There is a very fortunate irony about President Obama’s second term. He has to deal with a Congress barely capable of keeping the government’s lights on, let alone crafting rational laws, and totally unable to handle any number of policy crises. Yet, on the single most urgent issue facing the country (and the world), climate change, Obama doesn’t need Congress at all.
The contrast between those two facts — the awesome urgency of climate change, and Congress’s inability to tackle even the simplest problems — set the predicate for Obama’s speech today at Georgetown University unveiling his second-term climate agenda. Obama recalled that the 1971 Clean Air Act passed the Senate unanimously, with only one opposing vote in the House. It was a time when the conservative movement exerted hardly any meaningful influence over national politics. Drawing on the contrast between then and now, Obama declared himself open to any new ideas, or better ideas, than his own, but without any illusion that they might surface.
Obama’s plan consists of a long list of small measures along with one large unannounced one. The small measures include using federal land for green energy, toughening up appliance standards, and a long list of other initiatives that, taken together, add up to a significant climate response. The other half is applying the Clean Air Act to greenhouse-gas pollution (as the Supreme Court has previously required). Obama committed himself to doing that, but the details of the regulations won’t come out until next year.
The full reality of Congress's dysfunction, and Obama’s unique ability to circumvent it on this one issue, has not really sunk in. NBC’s First Read, an astute news summary, argues today:
Yes, the president will announce some executive actions, but to do what he really wants he needs some legislative action, and this Congress is just not going to prioritize anything having to do with climate … Opponents have successfully stopped previous climate-change policy efforts by simply turning the issue into a pocketbook issue by labeling it as an energy tax or a rate hike on average Americans’ power bills. And there’s no reason to think this same tactic won’t work again.

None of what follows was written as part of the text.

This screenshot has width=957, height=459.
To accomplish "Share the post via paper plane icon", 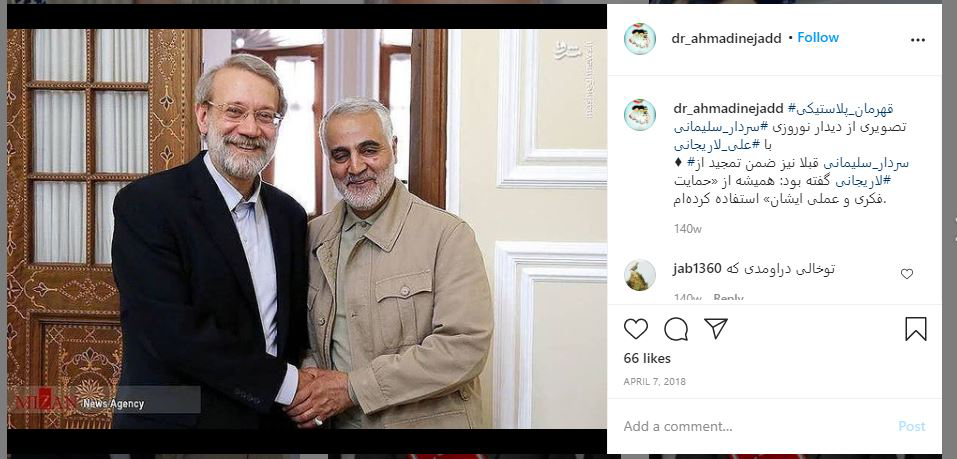I will [715, 328].
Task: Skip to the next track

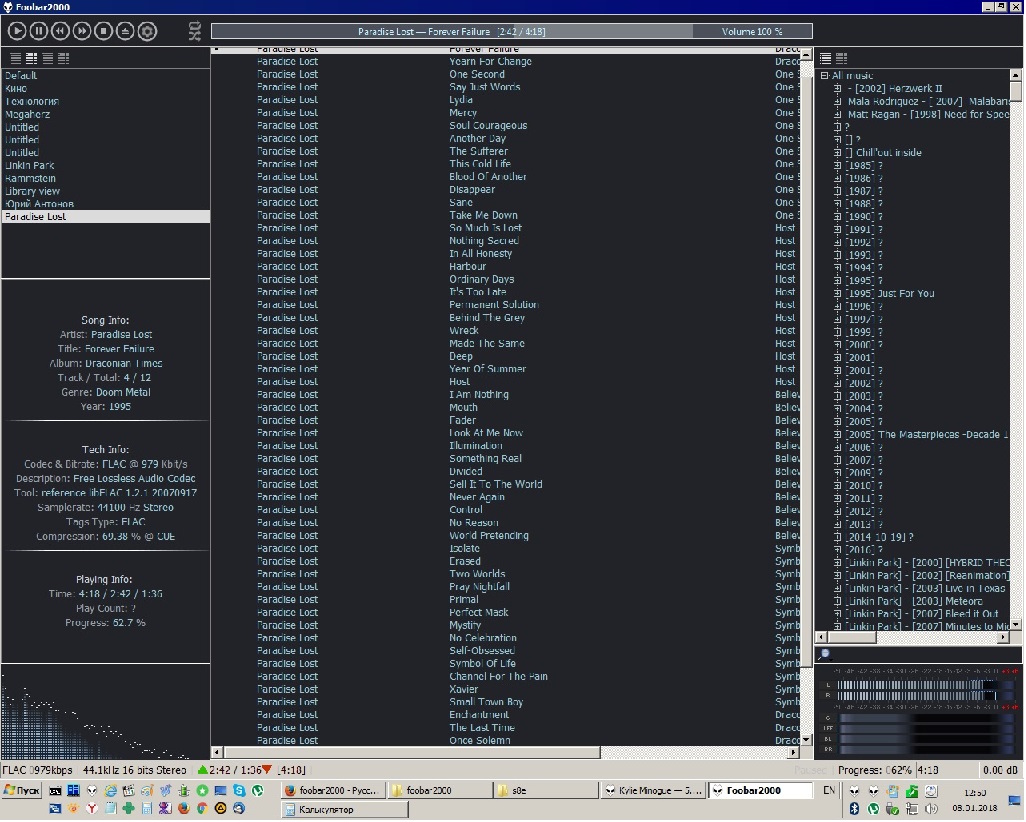Action: [x=82, y=32]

No, he doesn’t need legislative action. Meanwhile, Senator Sheldon Whitehouse hopefully posits that climate regulation would spur Congress to enact a legislative solution to replace it: “When the president changes the executive side of the status quo and puts in strong regulations, they now have the predicament that they have to comply and the cost of their compliance comes entirely out of their pocket, whereas if they run over to Congress and work with their friends, they can solve the problem another way that frees up revenues that can help them with their cost of compliance.”
But utilities aren’t the barrier to Congress passing a climate law. Utilities generally supported a cap-and-trade law in 2009 (as an alternative to potentially something worse). Business interests, in general, have displayed plenty of willingness to cut deals — on a grand bargain, lifting the debt ceiling, immigration reform. Mindless right-wing hysteria, not the business lobby, is what stops Republicans from compromising with Obama. And with a congressional map that renders the House Republican majority almost fully voter-proof, that dynamic is unlikely to change until 2020 at the earliest.
What’s more, even a Democratic-controlled Congress is only marginally capable of dealing with a problem like climate change. In 2009, the House passed a cap-and-trade bill shot through with compromises. If the Senate had passed anything at all, it would have been weakened further still — the Senate disproportionately represents high energy-using rural areas. So even the fanciful prospect of a Congress that did have some possibility of passing a climate law would not, as Matthew Yglesias posits, pass a better law than the one Obama can likely enact on his own. Brad Plumer argues that carbon regulation would probably work better than even an unrealistically effective version of cap and trade.
It is true that, in the long run, Congress will have to act. Obama can meet environmentalists’ near-term goal of reducing carbon emissions 17 percent by 2020 on his own. In the decades afterward, deeper cuts will be needed — humans have simply pumped too much carbon into the atmosphere to sustain any continuation of the old practices. Perhaps a functional Congress will one day emerge. In the meantime, the only way to understand the issue is that Congress, for all intents and purposes, does not exist.